BEGIN Data for this exercise
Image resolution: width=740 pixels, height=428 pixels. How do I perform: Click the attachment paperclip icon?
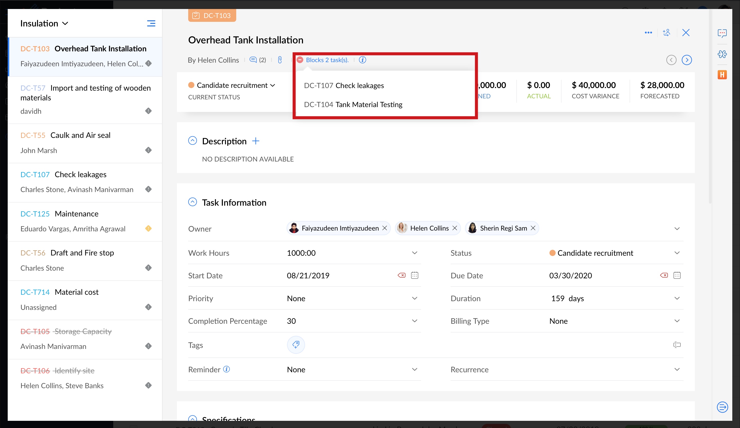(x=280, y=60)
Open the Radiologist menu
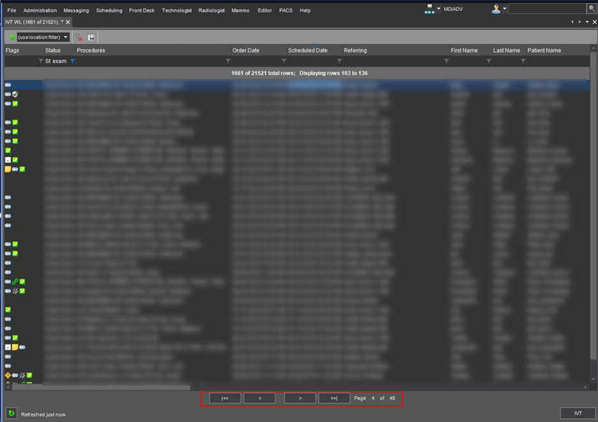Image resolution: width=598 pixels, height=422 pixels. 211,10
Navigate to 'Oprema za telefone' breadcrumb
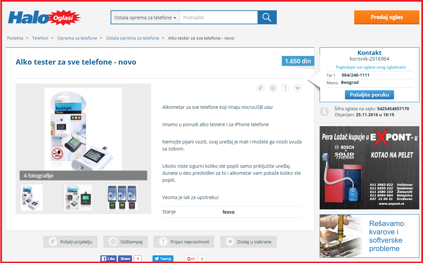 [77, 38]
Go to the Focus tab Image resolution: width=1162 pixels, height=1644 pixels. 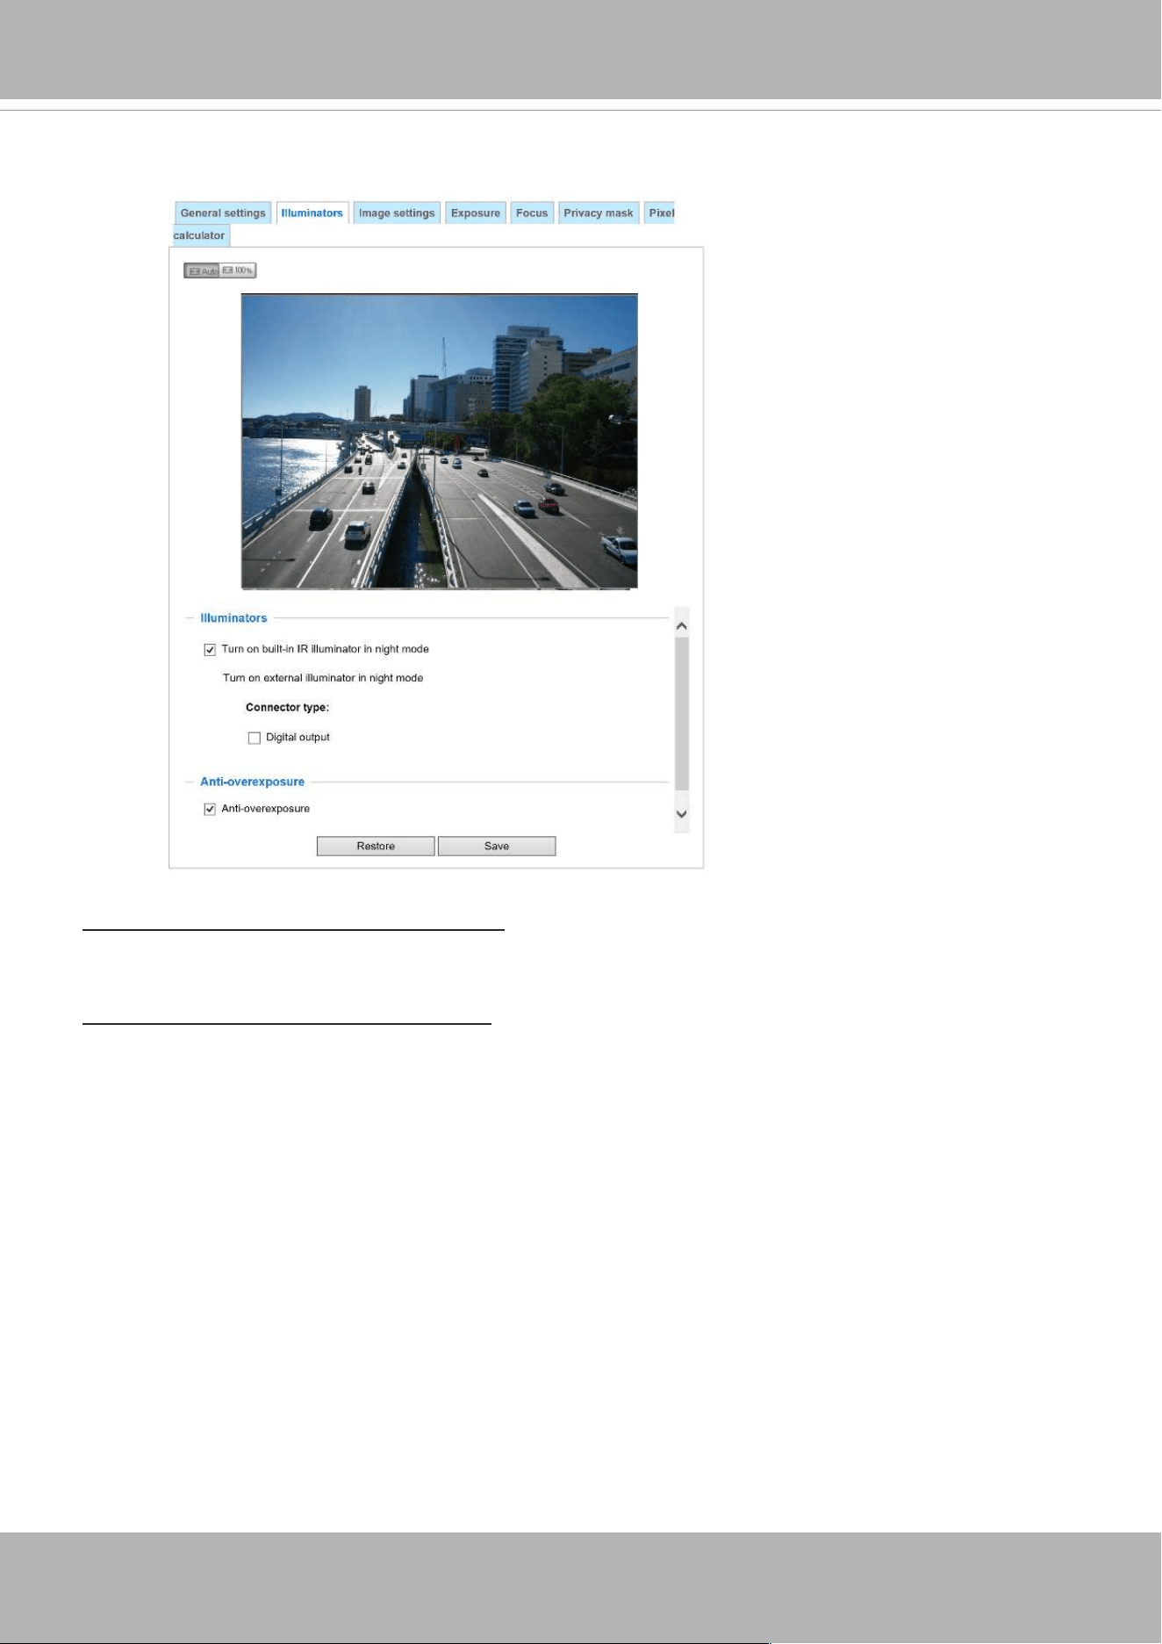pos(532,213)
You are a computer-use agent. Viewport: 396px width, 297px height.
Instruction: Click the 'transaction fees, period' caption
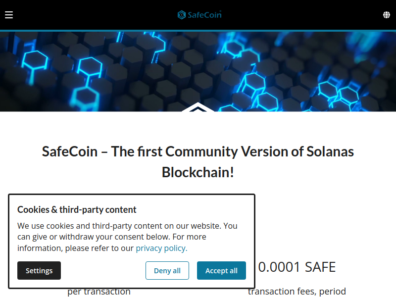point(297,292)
END Data for this exercise
• Task requirements: Write out the stretch from the line containing "You are a computer-use" through the end of the entries again, substituting "heading" for "caption" and changing nothing else. Leave the pictures out of your answer.

• Result for this exercise:
You are a computer-use agent. Viewport: 396px width, 297px height.
Instruction: Click the 'transaction fees, period' heading
point(297,292)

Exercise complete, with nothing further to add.